针对异构数据的大语言模型联邦微调资源高效方法
Resource-Efficient Federated Fine-Tuning Large Language Models for Heterogeneous Data
摘要 Abstract
通过联邦学习(即FedLLM)微调大型语言模型(LLMs)已被提出,以在保护隐私的前提下为各种下游应用适配LLMs。为了减少资源受限设备上的微调成本,提出了FedLoRA方法,通过将低秩适应(LoRA)集成到FedLLM中,仅微调模型参数的小部分子集。然而,除了资源限制外,另一个关键挑战——数据异质性,严重阻碍了FedLoRA在实际应用中的实施。受先前基于分组的联邦学习范式的启发,我们提出了一个分层FedLoRA框架,称为HierFedLoRA,以解决这些挑战。具体而言,HierFedLoRA将所有设备划分为多个近-独立同分布(near-IID)组,并为每个组调整组内聚合频率,以消除非-IID数据的负面影响。同时,为了降低计算和通信成本,HierFedLoRA为每个组动态分配多样化且合适的微调深度(即从输出开始连续微调的层数)。HierFedLoRA探索联合优化聚合频率和深度,以更好地提升FedLoRA的性能。在由80个商用设备组成的物理平台上进行了广泛的实验。结果显示,与强基准相比,HierFedLoRA将最终模型准确性提高了1.6%至4.2%,并将微调过程加速至少2.1倍。
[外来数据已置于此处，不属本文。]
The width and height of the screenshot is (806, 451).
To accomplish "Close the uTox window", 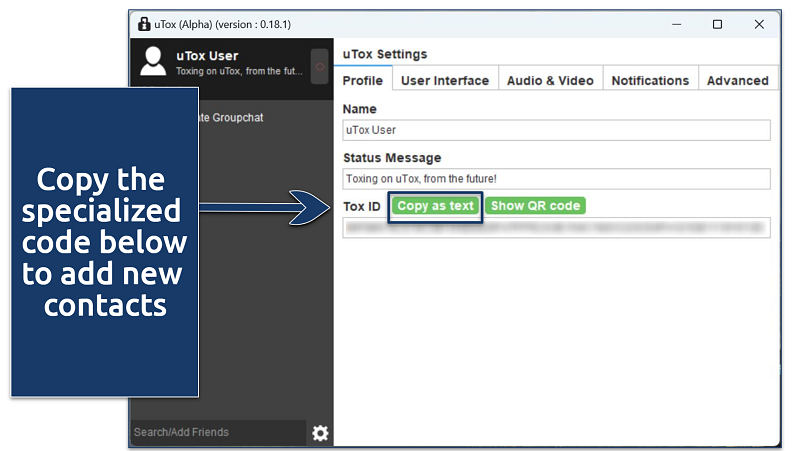I will 761,24.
Fine-tuning large language models (LLMs) via federated learning, i.e., FedLLM, has been proposed to adapt LLMs for various downstream applications in a privacy-preserving way. To reduce the fine-tuning costs on resource-constrained devices, FedLoRA is proposed to fine-tune only a small subset of model parameters by integrating low-rank adaptation (LoRA) into FedLLM. However, apart from resource constraints, there is still another critical challenge, i.e., data heterogeneity, severely hindering the implementation of FedLoRA in practical applications. Herein, inspired by the previous group-based federated learning paradigm, we propose a hierarchical FedLoRA framework, termed HierFedLoRA, to address these challenges. Specifically, HierFedLoRA partitions all devices into multiple near-IID groups and adjusts the intra-group aggregation frequency for each group to eliminate the negative effects of non-IID data. Meanwhile, to reduce the computation and communication cost, HierFedLoRA dynamically assigns diverse and suitable fine-tuning depth (i.e., the number of continuous fine-tuning layers from the output) for each group. HierFedLoRA explores jointly optimizing aggregation frequency and depth upon their coupled relationship to better enhance the performance of FedLoRA. Extensive experiments are conducted on a physical platform with 80 commercial devices. The results show that HierFedLoRA improves the final model accuracy by 1.6% to 4.2%, speeding up the fine-tuning process by at least 2.1$\times$, compared to the strong baselines.